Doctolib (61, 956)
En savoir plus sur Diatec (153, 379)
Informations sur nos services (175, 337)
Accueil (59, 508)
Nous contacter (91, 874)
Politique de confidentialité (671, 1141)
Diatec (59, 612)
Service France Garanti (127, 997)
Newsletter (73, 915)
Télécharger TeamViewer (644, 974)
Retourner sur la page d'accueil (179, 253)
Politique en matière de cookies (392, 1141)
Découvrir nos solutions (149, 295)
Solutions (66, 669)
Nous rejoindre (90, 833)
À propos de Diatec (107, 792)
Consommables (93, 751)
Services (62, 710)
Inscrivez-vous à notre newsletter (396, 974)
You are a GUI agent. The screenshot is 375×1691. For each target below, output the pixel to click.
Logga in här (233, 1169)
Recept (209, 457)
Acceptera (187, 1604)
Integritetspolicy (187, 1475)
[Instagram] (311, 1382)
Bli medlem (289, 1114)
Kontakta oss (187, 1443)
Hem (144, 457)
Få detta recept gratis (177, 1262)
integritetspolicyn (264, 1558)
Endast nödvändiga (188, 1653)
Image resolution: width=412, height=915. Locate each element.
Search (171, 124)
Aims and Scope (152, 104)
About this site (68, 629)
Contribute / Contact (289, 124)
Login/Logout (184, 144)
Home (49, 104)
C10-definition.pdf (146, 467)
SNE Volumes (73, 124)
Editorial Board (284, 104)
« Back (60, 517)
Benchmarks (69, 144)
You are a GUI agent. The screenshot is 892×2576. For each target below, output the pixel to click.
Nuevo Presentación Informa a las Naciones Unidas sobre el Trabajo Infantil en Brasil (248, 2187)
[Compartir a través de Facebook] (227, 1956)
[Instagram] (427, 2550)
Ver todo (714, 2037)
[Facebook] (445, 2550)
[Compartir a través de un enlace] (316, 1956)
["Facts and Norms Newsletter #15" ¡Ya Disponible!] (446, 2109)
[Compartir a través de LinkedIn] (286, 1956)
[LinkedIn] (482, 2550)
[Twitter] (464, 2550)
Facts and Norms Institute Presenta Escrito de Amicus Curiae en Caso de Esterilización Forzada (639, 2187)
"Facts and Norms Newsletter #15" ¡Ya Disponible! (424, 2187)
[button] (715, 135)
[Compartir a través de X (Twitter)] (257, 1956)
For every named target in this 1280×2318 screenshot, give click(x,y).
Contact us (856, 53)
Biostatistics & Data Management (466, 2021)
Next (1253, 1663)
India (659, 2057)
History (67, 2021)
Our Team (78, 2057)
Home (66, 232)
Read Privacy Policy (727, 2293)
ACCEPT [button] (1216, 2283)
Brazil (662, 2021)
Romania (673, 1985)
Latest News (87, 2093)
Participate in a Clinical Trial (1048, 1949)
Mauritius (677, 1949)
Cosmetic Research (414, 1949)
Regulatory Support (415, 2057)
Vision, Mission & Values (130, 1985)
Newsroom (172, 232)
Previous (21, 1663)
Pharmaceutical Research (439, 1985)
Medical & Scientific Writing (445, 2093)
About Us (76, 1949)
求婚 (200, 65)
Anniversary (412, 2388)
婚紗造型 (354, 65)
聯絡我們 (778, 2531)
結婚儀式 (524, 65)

------------------------------------------------------------

> _What you should do_: Output the listing in full. Leave every line unchanged.

> _Exercise output_:
Doctolib (61, 956)
En savoir plus sur Diatec (153, 379)
Informations sur nos services (175, 337)
Accueil (59, 508)
Nous contacter (91, 874)
Politique de confidentialité (671, 1141)
Diatec (59, 612)
Service France Garanti (127, 997)
Newsletter (73, 915)
Télécharger TeamViewer (644, 974)
Retourner sur la page d'accueil (179, 253)
Politique en matière de cookies (392, 1141)
Découvrir nos solutions (149, 295)
Solutions (66, 669)
Nous rejoindre (90, 833)
À propos de Diatec (107, 792)
Consommables (93, 751)
Services (62, 710)
Inscrivez-vous à notre newsletter (396, 974)
You are a GUI agent. The screenshot is 375×1691. For each target below, output the pixel to click.
Logga in här (233, 1169)
Recept (209, 457)
Acceptera (187, 1604)
Integritetspolicy (187, 1475)
[Instagram] (311, 1382)
Bli medlem (289, 1114)
Kontakta oss (187, 1443)
Hem (144, 457)
Få detta recept gratis (177, 1262)
integritetspolicyn (264, 1558)
Endast nödvändiga (188, 1653)
Image resolution: width=412, height=915. Locate each element.
Search (171, 124)
Aims and Scope (152, 104)
About this site (68, 629)
Contribute / Contact (289, 124)
Login/Logout (184, 144)
Home (49, 104)
C10-definition.pdf (146, 467)
SNE Volumes (73, 124)
Editorial Board (284, 104)
« Back (60, 517)
Benchmarks (69, 144)
You are a GUI agent. The screenshot is 892×2576. For each target below, output the pixel to click.
Nuevo Presentación Informa a las Naciones Unidas sobre el Trabajo Infantil en Brasil (248, 2187)
[Compartir a través de Facebook] (227, 1956)
[Instagram] (427, 2550)
Ver todo (714, 2037)
[Facebook] (445, 2550)
[Compartir a través de un enlace] (316, 1956)
["Facts and Norms Newsletter #15" ¡Ya Disponible!] (446, 2109)
[Compartir a través de LinkedIn] (286, 1956)
[LinkedIn] (482, 2550)
[Twitter] (464, 2550)
Facts and Norms Institute Presenta Escrito de Amicus Curiae en Caso de Esterilización Forzada (639, 2187)
"Facts and Norms Newsletter #15" ¡Ya Disponible! (424, 2187)
[button] (715, 135)
[Compartir a través de X (Twitter)] (257, 1956)
For every named target in this 1280×2318 screenshot, give click(x,y).
Contact us (856, 53)
Biostatistics & Data Management (466, 2021)
Next (1253, 1663)
India (659, 2057)
History (67, 2021)
Our Team (78, 2057)
Home (66, 232)
Read Privacy Policy (727, 2293)
ACCEPT [button] (1216, 2283)
Brazil (662, 2021)
Romania (673, 1985)
Latest News (87, 2093)
Participate in a Clinical Trial (1048, 1949)
Mauritius (677, 1949)
Cosmetic Research (414, 1949)
Regulatory Support (415, 2057)
Vision, Mission & Values (130, 1985)
Newsroom (172, 232)
Previous (21, 1663)
Pharmaceutical Research (439, 1985)
Medical & Scientific Writing (445, 2093)
About Us (76, 1949)
求婚 (200, 65)
Anniversary (412, 2388)
婚紗造型 (354, 65)
聯絡我們 (778, 2531)
結婚儀式 (524, 65)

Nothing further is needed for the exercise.